Cement & Concrete Chemistry Primer

Now, those of you who know me, know that I'm a big proponent of empowerment through education. One particular topic that comes up a number of times a year is cement chemistry and what's happening in concrete. Although concrete is a flexible and robust building material, we need to have a basic understanding of the fundamentals and to respect and treat our product accordingly. While concrete chemistry is an incredibly complex beast with whole volumes written about it and new information coming out almost daily, it is definitely worth having a simplified understanding of the underlying mechanisms - whether you're a Batcher, QC Manager, Tester, Inspector, Driver, or Finisher.

What is Concrete?

At its simplest, concrete is a mixture of cementitious powders, water, aggregates, and a small amount of entrapped, and sometimes purposefully entrained, air. We basically end up with two different phases:

• Aggregates, which form the strong and stable skeleton of the concrete
• Paste, which is the mixture of cement and water that will eventually harden and bind the aggregate together into a strong and durable component

Ideally, we want to generate an optimal combine gradation of aggregate to balance the workability requirements and the economy of the mix, and then fill the leftover empty space with the optimal quantity of cement paste, with the correct composition to perform according to the strength and durability requirements. The quality of the concrete depends on the quality of the aggregates, the quality of the paste, and the quality of the bond between those two phases.

What is Cement?

Portland cement (or Portland Limestone Cement) is a hydraulic powder (meaning that it chemically reacts with water) consisting primarily of:

• Calcium silicates (C3S & C2S)
• Calcium aluminates (C3A & C4AF)
• Calcium sulphates (typically added in the form of Gypsum)
• Other minor and trace components

The reactivity of the cement is governed by a number of factors including: i) the amount, quality, and dispersion of the minerals, ii) the fineness of the cement grains, iii) the alkali level, iv) the mineral-to-water interface, and v) the temperature.

What is Hydration?

Hydration is an exothermic (heat releasing) series of chemical reactions that begin as soon as cement comes in contact with water. The reaction produces cement hydrates which form on the surface of each particle and gradually grow, spread, and interlock with each other and adhere to adjacent surfaces.

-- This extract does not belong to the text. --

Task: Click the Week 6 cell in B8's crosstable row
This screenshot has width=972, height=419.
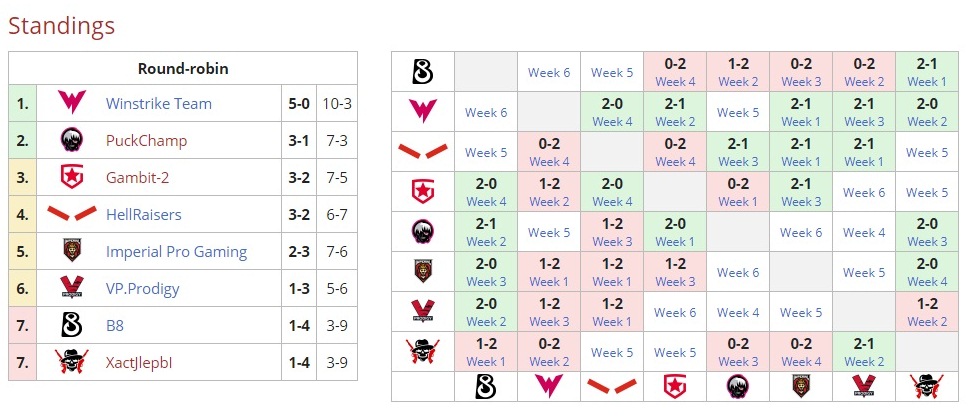Action: tap(549, 72)
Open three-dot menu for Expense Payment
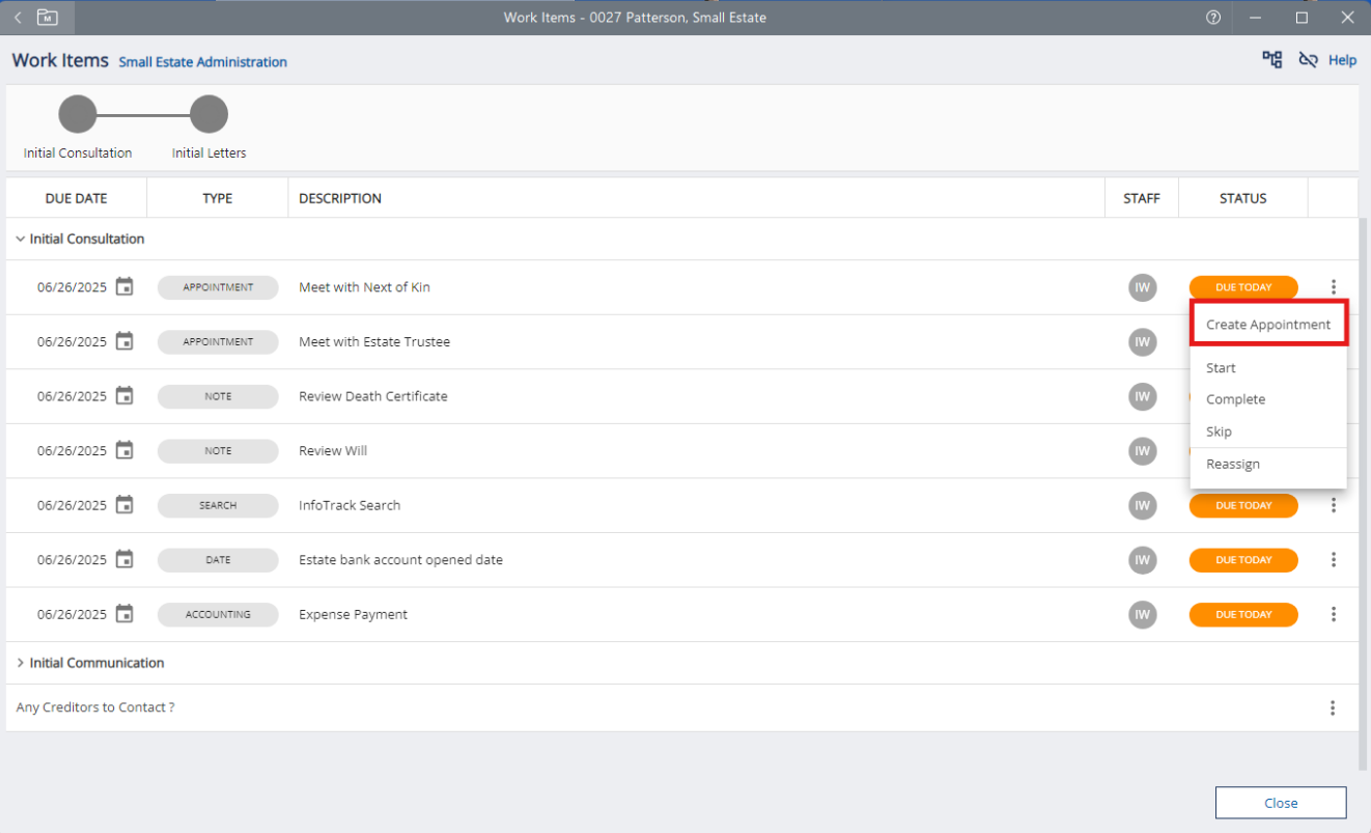 click(x=1333, y=614)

The minerals in the cement react with water and each other to form brand new compounds. Bear in mind that the reactions presented below are a major simplification - last I heard at the NIST seminar a few years back, I believe they had identified over 36 different chemical reactions taking place!

• C3S and C2S both react with water to form Calcium-Silicate-Hydrate Gel, or CSH, and Calcium Hydroxide, or Ca(OH)2. The C3S reacts quicker than the C2S and produces more Calcium Hydroxide than the C2S. For a typical cement, you're producing around 75% CSH and 25% Calcium Hydroxide. CSH is "the good stuff" which gives us our strength and durability, while Calcium Hydroxide contributes little to concrete performance, although it does stabilise the hydrate product matrix and will absorb some CO2 over time to form calcium carbonate.
• The C3A and C4AF will react with water to form Calcium Aluminate Hydrates and Calcium Aluminoferrite Hydrates. When we add sulphate into the mix, we also generate Ettringite (calcium sulphoaluminate) which regulates the setting characteristics, strength development, and drying shrinkage, further densifying the product matrix.

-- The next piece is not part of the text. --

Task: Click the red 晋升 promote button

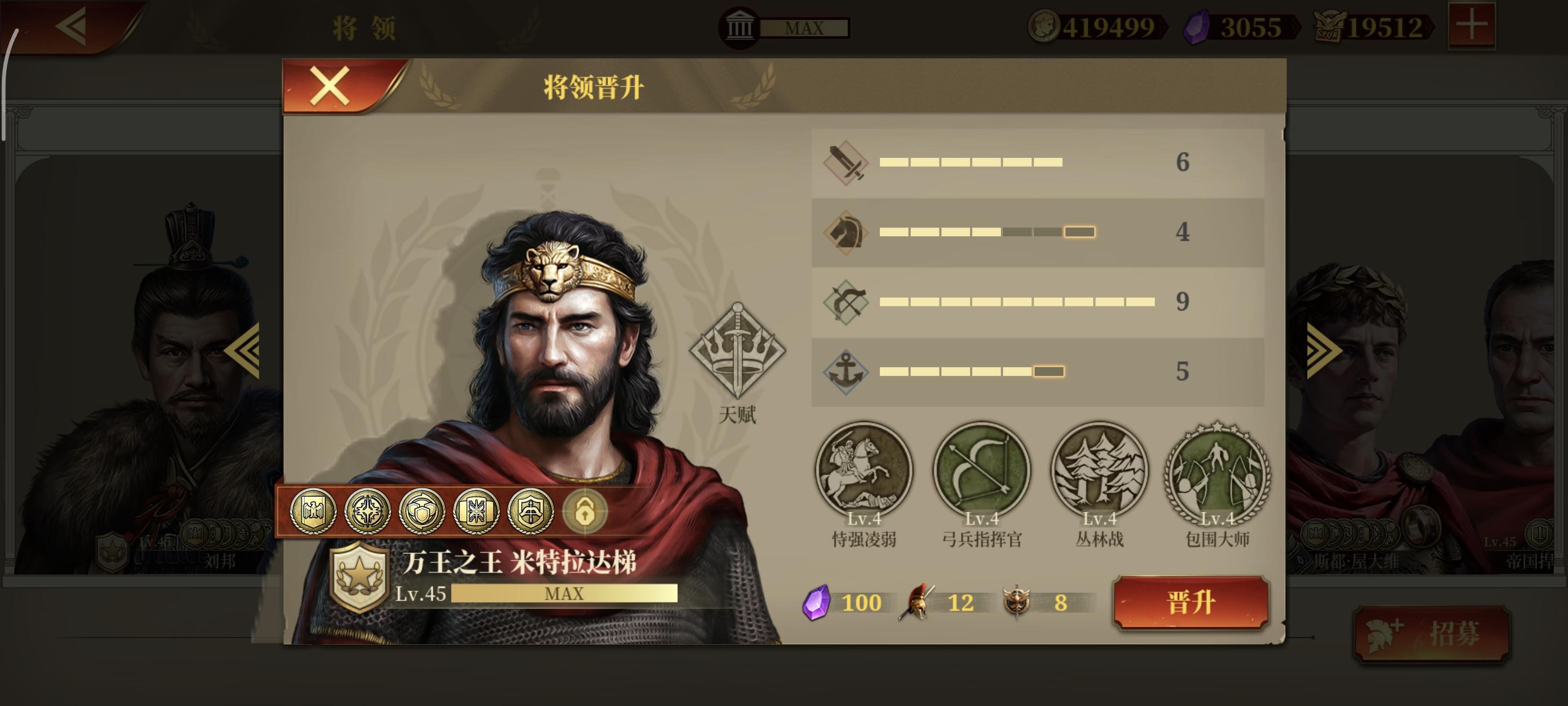Action: click(x=1191, y=603)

The hydration reactions can generally be broken down into 4 different stages:

I) Mixing

Some of the cement minerals are very soluble, thus there is a short period of fast reaction and heat output as the cement dissolves. The mix water is no longer pure H2O, but an aqueous solution of ionic species. The C3S, aluminates, and gypsum are highly soluble and dissolve quickly. These ions create an inter-particle charge difference that results in agglomeration due to a silica rich interior and calcium rich exterior layer in a hydroxyl (OH) rich pore solution.

II) Dormancy

An amorphous layer of ettringite forms around the cement particles which acts like a temporary barrier to slow down the dissolution rate. This lasts for a few hours to allow the plastic state of concrete while the cement silicates continue to dissolve forming calcium and hydroxyl ions until CSH and calcium hydroxide eventually grow enough to break through the barrier in the Hardening Stage. There is an optimum point for sulphate addition that balances setting time, strength, volume stability, and admixture compatibility.

III) Hardening

As the cement dissolves, the pore solution becomes supersaturated and precipitates begin to form into new solid phases (primarily the C-S-H gel and calcium hydroxide). Some of these compounds are fibrous or crystalline in nature and they interweave and mesh together causing the mixture to stiffen. 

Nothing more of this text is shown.